Cognate interaction-dependent pathogenicity of meningeal B cells drives neuroinflammation relapse

B cells are central drivers of central nervous system (CNS) autoimmune disorders, including multiple sclerosis (MS). Although the brain meninges normally maintain a stringently non-self-reactive B cell repertoire, how disruption of this local immune tolerance contributes to pathology remains unclear. Here, we demonstrated that autoreactive B cells at the brain border accelerated neuroinflammation by directly engaging encephalitogenic T cells. Intracisterna magna injections, used to selectively manipulate meningeal B cell populations in the 2D2 transfer experimental autoimmune encephalomyelitis (EAE) model, revealed that autoreactive B-T interactions in the leptomeninges amplified a local pro-inflammatory loop, promoting neutrophil recruitment and endothelial activation before disease onset.
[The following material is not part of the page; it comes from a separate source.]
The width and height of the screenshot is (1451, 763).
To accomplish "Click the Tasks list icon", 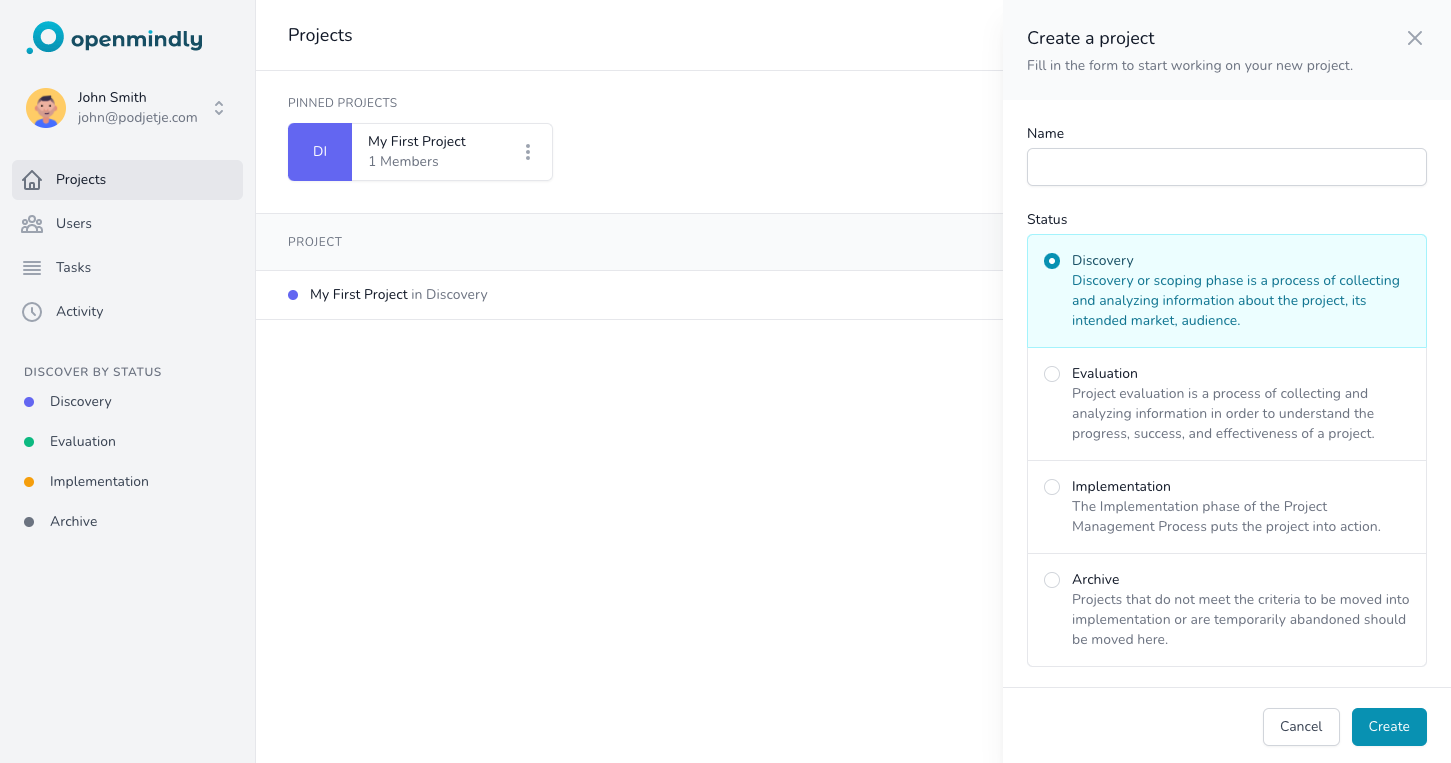I will click(32, 268).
This mechanism required major histocompatibility complex class II (MHC class II) expression by B cells and granulocyte-macrophage colony-stimulating factor (GM-CSF) production by T cells. Furthermore, targeted depletion of brain-localized B cells attenuated EAE relapses in a passive EAE model. These findings establish brain-localized autoreactive B cells as crucial initiators of neuroinflammation and promising therapeutic targets in relapsing MS.